I wouldn't bother with a cheap Behringer Euro or Mackie mixer, where it's difficult to get a decent level and tone. But once you spend more than $500, it's difficult to go wrong these days.
 

Mongrel

Silver Member
I've recorded (and mixed) tunes recorded on APIs, Neves, Focusrites, and UAs. A couple decades ago, cheap preamps were cheap, cheap mics were crap, plug-ins were dicey, and cheap interfaces had crappy AD converters. But in 2019, SOME of the cheap gear has gotten better than its price would suggest. Almost all interfaces have much better AD conversion. My Behringer (a brand I avoided for years) X-Air has surprisingly nice preamps (16 of them!) -- which I only discovered because I had recently sold a Presonus Studiolive (which also has very nice preamps). I recently worked with a bands that used a Studiolive or QSC Touchmix, and the live recordings sounded great.

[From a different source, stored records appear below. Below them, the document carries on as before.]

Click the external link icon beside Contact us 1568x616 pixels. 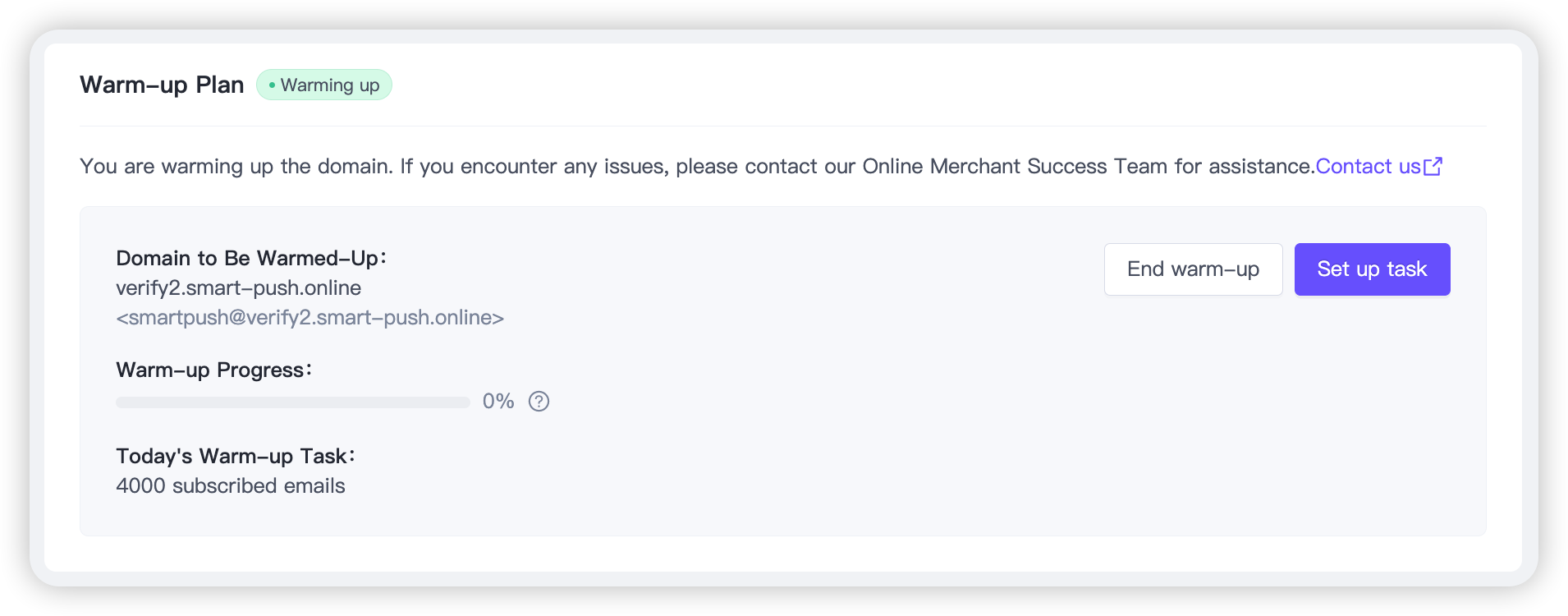tap(1433, 167)
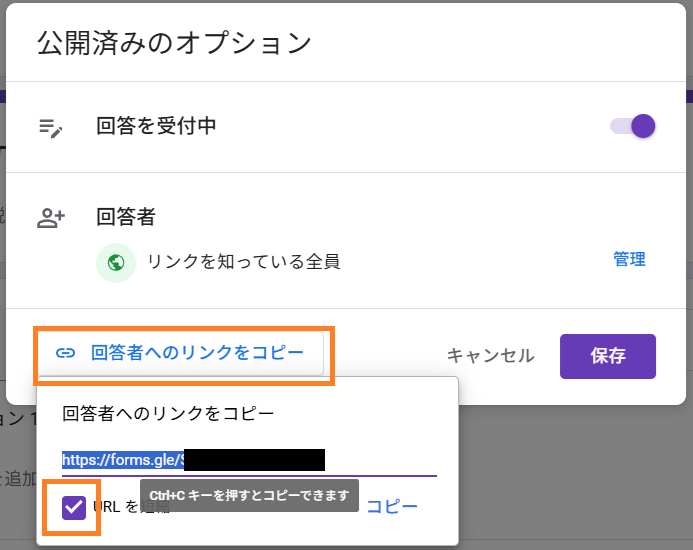
Task: Click the 管理 link for respondents
Action: 629,260
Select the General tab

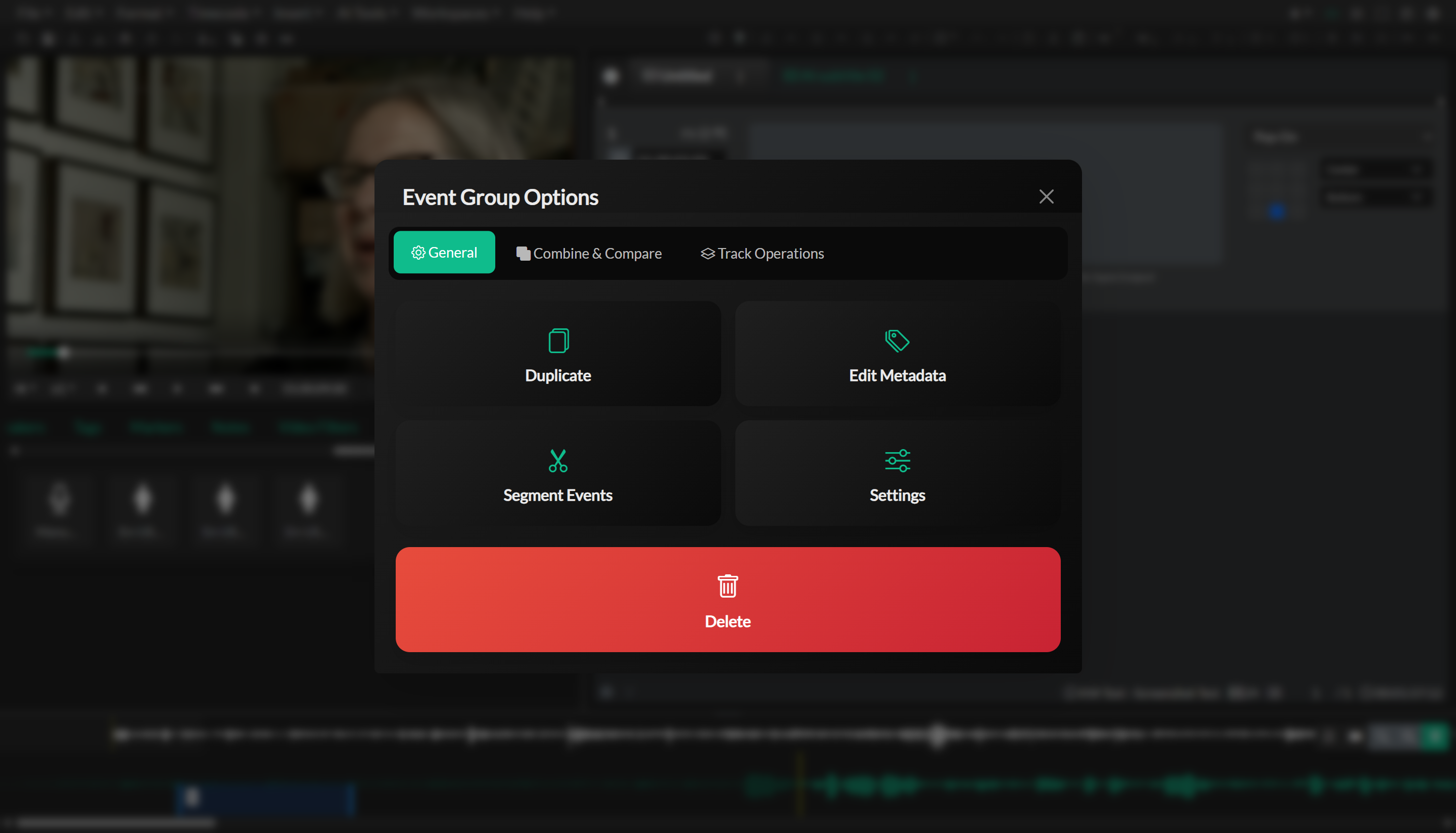pyautogui.click(x=444, y=252)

Years ago, I mixed some recordings of about 30 well-known rock tunes. The vocals were done using a U87 through a Neve preamp. There were five different lead vocalists, four of which could sing very well. The one that didn't sing well was so difficult to mix, you would swear that the mic was a 58 plugged into a Mackie.

I wouldn't bother with a cheap Behringer Euro or Mackie mixer, where it's difficult to get a decent level and tone. But once you spend more than $500, it's difficult to go wrong these days.
Thanks Brent. I really appreciate your perspective(y)

Not sure exactly where the Zoom LiveTrak fits in.....but It does sell for $599 so at least I'm over the $500 mark!

Lol
 

brentcn

Platinum Member
Thanks Brent. I really appreciate your perspective(y)

Not sure exactly where the Zoom LiveTrak fits in.....but It does sell for $599 so at least I'm over the $500 mark!

Lol
Most likely it's good enough to not get in the way of a good performance. You will probably notice the difference between a $500 LDC and a $100 MXL.